Things to do -
a) Return the section of the Calls Controlled text that opens with the words containing "- Distributed by: Helios" and closes with "2007 by Ryś.", copied word for word.
b) In the Calls Controlled text, who tasks Ryszard Ochódzki with infiltrating the Solidarity trade union?
c) Does each statement agree with the Calls Controlled text? Answer yes or no for each, quoting the words of the text that decide it.
(i) The film's music is by Jerzy Matuszkiewicz.
(ii) The film runs 103 minutes.
(iii) Ochódzki travels to Suwałki.

Text section -
###

- Polish: Rozmowy kontrolowane
- Directed by: Sylwester Chęciński
- Written by: Stanisław Tym
- Starring: Stanisław Tym; Krzysztof Kowalewski; Irena Kwiatkowska; Alina Janowska;
- Cinematography: Jerzy Stawicki
- Music by: Jerzy Matuszkiewicz
- Production company: Zespól Filmowy "Zodiak"
- Distributed by: Helios
- Release date: 13 December 1991 (Poland);
- Running time: 93 minutes
- Country: Poland
- Language: Polish

= Calls Controlled =

1991 Polish comedy film

Calls Controlled (Rozmowy kontrolowane) is a Polish black comedy film directed by Sylwester Chęciński and released in 1991. It is a sequel to the 1980 film Teddy Bear and was followed in 2007 by Ryś.

==Synopsis==
In December 1981, Ryszard Ochódzki (nicknamed "Miś"—teddy bear), a communist sympathizer and president of the sports club "Tęcza", is tasked with infiltrating the Solidarity trade union by his acquaintance, Colonel Zygmunt Molibden, with whom he has various clandestine interests, and whose wife he is sleeping with.

Equipped with a Solidarity ID card and a photo taken with Lech Wałęsa, Ochódzki goes to Suwałki, where he falls under martial law. Through a series of unlikely incidents, he finds himself on the run from the secret police (SB).

###

Records -
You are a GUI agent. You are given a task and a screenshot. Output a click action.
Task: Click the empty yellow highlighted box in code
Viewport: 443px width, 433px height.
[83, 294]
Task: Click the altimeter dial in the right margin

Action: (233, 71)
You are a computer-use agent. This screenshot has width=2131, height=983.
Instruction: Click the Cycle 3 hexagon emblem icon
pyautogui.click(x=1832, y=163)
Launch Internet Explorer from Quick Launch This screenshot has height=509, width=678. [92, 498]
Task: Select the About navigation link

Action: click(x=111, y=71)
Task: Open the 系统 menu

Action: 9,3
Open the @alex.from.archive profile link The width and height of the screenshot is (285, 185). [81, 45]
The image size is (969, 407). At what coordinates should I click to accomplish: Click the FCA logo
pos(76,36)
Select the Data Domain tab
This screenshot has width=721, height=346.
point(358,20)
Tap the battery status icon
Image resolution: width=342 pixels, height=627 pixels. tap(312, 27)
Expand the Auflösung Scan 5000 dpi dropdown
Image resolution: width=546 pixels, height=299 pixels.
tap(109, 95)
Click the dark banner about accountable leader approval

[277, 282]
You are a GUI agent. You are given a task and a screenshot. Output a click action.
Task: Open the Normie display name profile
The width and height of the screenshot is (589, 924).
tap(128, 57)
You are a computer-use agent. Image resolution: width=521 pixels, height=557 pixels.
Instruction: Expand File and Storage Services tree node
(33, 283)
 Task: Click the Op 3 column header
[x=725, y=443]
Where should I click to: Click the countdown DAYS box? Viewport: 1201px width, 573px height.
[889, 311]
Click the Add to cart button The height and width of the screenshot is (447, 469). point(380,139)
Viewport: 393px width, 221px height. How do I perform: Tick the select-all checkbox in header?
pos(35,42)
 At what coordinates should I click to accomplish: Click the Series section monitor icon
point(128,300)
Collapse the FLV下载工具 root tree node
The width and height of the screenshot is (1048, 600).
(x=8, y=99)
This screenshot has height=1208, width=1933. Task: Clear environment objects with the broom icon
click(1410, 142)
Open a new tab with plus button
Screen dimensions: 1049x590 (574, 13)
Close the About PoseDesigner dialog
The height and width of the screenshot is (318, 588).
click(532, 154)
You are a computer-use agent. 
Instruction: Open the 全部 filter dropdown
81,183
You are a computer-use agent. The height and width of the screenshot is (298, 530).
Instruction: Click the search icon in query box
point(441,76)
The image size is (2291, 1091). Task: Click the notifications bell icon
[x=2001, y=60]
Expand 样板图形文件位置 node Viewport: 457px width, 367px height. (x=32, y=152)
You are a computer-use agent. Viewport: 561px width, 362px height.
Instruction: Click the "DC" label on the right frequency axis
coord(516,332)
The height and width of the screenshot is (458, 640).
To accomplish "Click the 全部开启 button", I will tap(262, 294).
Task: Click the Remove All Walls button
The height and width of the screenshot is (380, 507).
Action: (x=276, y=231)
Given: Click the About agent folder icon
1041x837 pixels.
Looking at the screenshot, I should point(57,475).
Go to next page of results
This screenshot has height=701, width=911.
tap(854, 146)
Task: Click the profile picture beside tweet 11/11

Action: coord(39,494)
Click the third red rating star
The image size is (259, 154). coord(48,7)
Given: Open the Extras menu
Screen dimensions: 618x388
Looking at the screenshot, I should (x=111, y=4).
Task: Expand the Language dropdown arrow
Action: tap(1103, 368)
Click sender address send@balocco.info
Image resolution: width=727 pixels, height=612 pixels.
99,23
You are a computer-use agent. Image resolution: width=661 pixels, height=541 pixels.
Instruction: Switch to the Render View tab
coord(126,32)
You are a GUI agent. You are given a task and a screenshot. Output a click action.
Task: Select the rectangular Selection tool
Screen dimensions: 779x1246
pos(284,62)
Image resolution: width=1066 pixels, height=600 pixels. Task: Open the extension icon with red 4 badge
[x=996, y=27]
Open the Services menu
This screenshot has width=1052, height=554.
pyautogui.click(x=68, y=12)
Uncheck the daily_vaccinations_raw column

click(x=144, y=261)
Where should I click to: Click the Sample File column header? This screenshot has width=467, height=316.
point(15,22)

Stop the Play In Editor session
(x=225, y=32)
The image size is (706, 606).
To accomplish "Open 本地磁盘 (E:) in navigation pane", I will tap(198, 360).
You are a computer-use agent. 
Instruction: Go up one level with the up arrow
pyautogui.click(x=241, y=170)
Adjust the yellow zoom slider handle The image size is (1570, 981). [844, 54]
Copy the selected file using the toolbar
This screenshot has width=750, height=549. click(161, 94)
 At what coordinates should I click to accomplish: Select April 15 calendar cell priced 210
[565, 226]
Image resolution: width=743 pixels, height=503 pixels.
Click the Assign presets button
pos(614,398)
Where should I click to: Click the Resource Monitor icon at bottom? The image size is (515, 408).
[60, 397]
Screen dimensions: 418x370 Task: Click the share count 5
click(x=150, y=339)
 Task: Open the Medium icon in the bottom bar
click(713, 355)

###

Answers for this exercise -
a)
- Distributed by: Helios
- Release date: 13 December 1991 (Poland);
- Running time: 93 minutes
- Country: Poland
- Language: Polish

= Calls Controlled =

1991 Polish comedy film

Calls Controlled (Rozmowy kontrolowane) is a Polish black comedy film directed by Sylwester Chęciński and released in 1991. It is a sequel to the 1980 film Teddy Bear and was followed in 2007 by Ryś.

b) His acquaintance, Colonel Zygmunt Molibden.

c)
(i) Yes: "Music by: Jerzy Matuszkiewicz"
(ii) No: "Running time: 93 minutes"
(iii) Yes: "Ochódzki goes to Suwałki, where he falls under martial law"